§ TASK PROMPT
All lines below are to be transcribed exactly.

§ EXERCISE INPUTS

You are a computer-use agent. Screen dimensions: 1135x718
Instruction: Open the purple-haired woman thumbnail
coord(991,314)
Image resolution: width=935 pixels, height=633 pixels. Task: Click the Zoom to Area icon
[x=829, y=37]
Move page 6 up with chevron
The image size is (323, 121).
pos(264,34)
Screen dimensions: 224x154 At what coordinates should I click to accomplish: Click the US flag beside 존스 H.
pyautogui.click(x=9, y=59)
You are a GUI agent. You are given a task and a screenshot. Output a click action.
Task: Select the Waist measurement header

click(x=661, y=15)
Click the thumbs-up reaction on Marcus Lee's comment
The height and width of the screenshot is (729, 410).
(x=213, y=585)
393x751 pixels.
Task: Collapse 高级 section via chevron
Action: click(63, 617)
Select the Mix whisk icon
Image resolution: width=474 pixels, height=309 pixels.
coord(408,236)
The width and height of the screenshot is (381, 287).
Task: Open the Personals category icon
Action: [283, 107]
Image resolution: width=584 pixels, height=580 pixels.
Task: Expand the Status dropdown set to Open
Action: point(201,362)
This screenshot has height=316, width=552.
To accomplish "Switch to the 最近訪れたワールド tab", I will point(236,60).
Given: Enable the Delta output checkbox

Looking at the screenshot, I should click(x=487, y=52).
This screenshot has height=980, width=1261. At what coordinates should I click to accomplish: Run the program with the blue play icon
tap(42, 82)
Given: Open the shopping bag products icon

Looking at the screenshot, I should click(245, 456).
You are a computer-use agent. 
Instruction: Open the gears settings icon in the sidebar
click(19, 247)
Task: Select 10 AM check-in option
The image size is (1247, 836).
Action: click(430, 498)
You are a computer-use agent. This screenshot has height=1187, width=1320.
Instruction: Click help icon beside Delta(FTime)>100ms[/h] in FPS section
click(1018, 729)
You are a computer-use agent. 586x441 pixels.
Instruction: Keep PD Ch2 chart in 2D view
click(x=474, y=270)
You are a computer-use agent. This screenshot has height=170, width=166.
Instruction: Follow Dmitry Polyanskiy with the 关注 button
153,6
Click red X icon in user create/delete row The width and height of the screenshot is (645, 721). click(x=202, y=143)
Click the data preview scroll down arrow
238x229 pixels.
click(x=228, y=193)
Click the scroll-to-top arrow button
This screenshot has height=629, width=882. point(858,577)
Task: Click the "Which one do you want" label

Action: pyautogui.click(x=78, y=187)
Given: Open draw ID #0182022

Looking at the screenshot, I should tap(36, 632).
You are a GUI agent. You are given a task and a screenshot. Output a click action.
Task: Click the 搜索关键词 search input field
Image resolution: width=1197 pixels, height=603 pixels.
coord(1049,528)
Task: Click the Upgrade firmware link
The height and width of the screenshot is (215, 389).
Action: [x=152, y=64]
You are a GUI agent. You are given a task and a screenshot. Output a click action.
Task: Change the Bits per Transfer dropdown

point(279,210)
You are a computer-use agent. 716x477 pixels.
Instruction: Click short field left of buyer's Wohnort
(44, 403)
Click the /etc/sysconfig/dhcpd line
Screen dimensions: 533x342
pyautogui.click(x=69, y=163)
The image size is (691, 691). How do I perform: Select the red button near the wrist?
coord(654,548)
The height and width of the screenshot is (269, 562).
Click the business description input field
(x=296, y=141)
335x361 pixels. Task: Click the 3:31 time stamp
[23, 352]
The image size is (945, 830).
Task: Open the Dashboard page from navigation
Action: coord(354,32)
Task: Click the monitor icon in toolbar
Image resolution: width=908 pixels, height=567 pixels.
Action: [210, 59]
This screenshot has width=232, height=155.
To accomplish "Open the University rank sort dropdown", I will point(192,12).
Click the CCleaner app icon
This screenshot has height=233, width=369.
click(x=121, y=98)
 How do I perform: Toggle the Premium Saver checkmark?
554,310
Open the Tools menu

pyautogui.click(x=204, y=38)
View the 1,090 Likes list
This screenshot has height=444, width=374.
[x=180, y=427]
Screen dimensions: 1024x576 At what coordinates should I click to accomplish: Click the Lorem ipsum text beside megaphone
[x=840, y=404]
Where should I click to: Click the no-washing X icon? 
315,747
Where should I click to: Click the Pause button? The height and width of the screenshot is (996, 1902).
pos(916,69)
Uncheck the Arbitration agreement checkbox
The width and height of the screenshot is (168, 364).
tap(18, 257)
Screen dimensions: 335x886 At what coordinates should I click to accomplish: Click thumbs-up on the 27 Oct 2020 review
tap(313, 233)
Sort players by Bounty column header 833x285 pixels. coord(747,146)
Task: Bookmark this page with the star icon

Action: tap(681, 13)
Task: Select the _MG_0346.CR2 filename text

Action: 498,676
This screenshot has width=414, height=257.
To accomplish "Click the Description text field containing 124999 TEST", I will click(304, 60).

§ WRITTEN RESPONSE
You are a computer-use agent. Screen dimensions: 1135x718
Instruction: Open the purple-haired woman thumbnail
coord(991,314)
Image resolution: width=935 pixels, height=633 pixels. Task: Click the Zoom to Area icon
[x=829, y=37]
Move page 6 up with chevron
The image size is (323, 121).
pos(264,34)
Screen dimensions: 224x154 At what coordinates should I click to accomplish: Click the US flag beside 존스 H.
pyautogui.click(x=9, y=59)
You are a GUI agent. You are given a task and a screenshot. Output a click action.
Task: Select the Waist measurement header

click(x=661, y=15)
Click the thumbs-up reaction on Marcus Lee's comment
The height and width of the screenshot is (729, 410).
(x=213, y=585)
393x751 pixels.
Task: Collapse 高级 section via chevron
Action: click(63, 617)
Select the Mix whisk icon
Image resolution: width=474 pixels, height=309 pixels.
coord(408,236)
The width and height of the screenshot is (381, 287).
Task: Open the Personals category icon
Action: [283, 107]
Image resolution: width=584 pixels, height=580 pixels.
Task: Expand the Status dropdown set to Open
Action: point(201,362)
This screenshot has height=316, width=552.
To accomplish "Switch to the 最近訪れたワールド tab", I will point(236,60).
Given: Enable the Delta output checkbox

Looking at the screenshot, I should click(x=487, y=52).
This screenshot has height=980, width=1261. At what coordinates should I click to accomplish: Run the program with the blue play icon
tap(42, 82)
Given: Open the shopping bag products icon

Looking at the screenshot, I should click(245, 456).
You are a computer-use agent. 
Instruction: Open the gears settings icon in the sidebar
click(19, 247)
Task: Select 10 AM check-in option
The image size is (1247, 836).
Action: click(430, 498)
You are a computer-use agent. This screenshot has height=1187, width=1320.
Instruction: Click help icon beside Delta(FTime)>100ms[/h] in FPS section
click(1018, 729)
You are a computer-use agent. 586x441 pixels.
Instruction: Keep PD Ch2 chart in 2D view
click(x=474, y=270)
You are a computer-use agent. This screenshot has height=170, width=166.
Instruction: Follow Dmitry Polyanskiy with the 关注 button
153,6
Click red X icon in user create/delete row The width and height of the screenshot is (645, 721). click(x=202, y=143)
Click the data preview scroll down arrow
238x229 pixels.
click(x=228, y=193)
Click the scroll-to-top arrow button
This screenshot has height=629, width=882. point(858,577)
Task: Click the "Which one do you want" label

Action: pyautogui.click(x=78, y=187)
Given: Open draw ID #0182022

Looking at the screenshot, I should tap(36, 632).
You are a GUI agent. You are given a task and a screenshot. Output a click action.
Task: Click the 搜索关键词 search input field
Image resolution: width=1197 pixels, height=603 pixels.
coord(1049,528)
Task: Click the Upgrade firmware link
The height and width of the screenshot is (215, 389).
Action: [x=152, y=64]
You are a GUI agent. You are given a task and a screenshot. Output a click action.
Task: Change the Bits per Transfer dropdown

point(279,210)
You are a computer-use agent. 716x477 pixels.
Instruction: Click short field left of buyer's Wohnort
(44, 403)
Click the /etc/sysconfig/dhcpd line
Screen dimensions: 533x342
pyautogui.click(x=69, y=163)
The image size is (691, 691). How do I perform: Select the red button near the wrist?
coord(654,548)
The height and width of the screenshot is (269, 562).
Click the business description input field
(x=296, y=141)
335x361 pixels. Task: Click the 3:31 time stamp
[23, 352]
The image size is (945, 830).
Task: Open the Dashboard page from navigation
Action: coord(354,32)
Task: Click the monitor icon in toolbar
Image resolution: width=908 pixels, height=567 pixels.
Action: [210, 59]
This screenshot has width=232, height=155.
To accomplish "Open the University rank sort dropdown", I will point(192,12).
Click the CCleaner app icon
This screenshot has height=233, width=369.
click(x=121, y=98)
 How do I perform: Toggle the Premium Saver checkmark?
554,310
Open the Tools menu

pyautogui.click(x=204, y=38)
View the 1,090 Likes list
This screenshot has height=444, width=374.
[x=180, y=427]
Screen dimensions: 1024x576 At what coordinates should I click to accomplish: Click the Lorem ipsum text beside megaphone
[x=840, y=404]
Where should I click to: Click the no-washing X icon? 
315,747
Where should I click to: Click the Pause button? The height and width of the screenshot is (996, 1902).
pos(916,69)
Uncheck the Arbitration agreement checkbox
The width and height of the screenshot is (168, 364).
tap(18, 257)
Screen dimensions: 335x886 At what coordinates should I click to accomplish: Click thumbs-up on the 27 Oct 2020 review
tap(313, 233)
Sort players by Bounty column header 833x285 pixels. coord(747,146)
Task: Bookmark this page with the star icon

Action: tap(681, 13)
Task: Select the _MG_0346.CR2 filename text

Action: 498,676
This screenshot has width=414, height=257.
To accomplish "Click the Description text field containing 124999 TEST", I will click(304, 60).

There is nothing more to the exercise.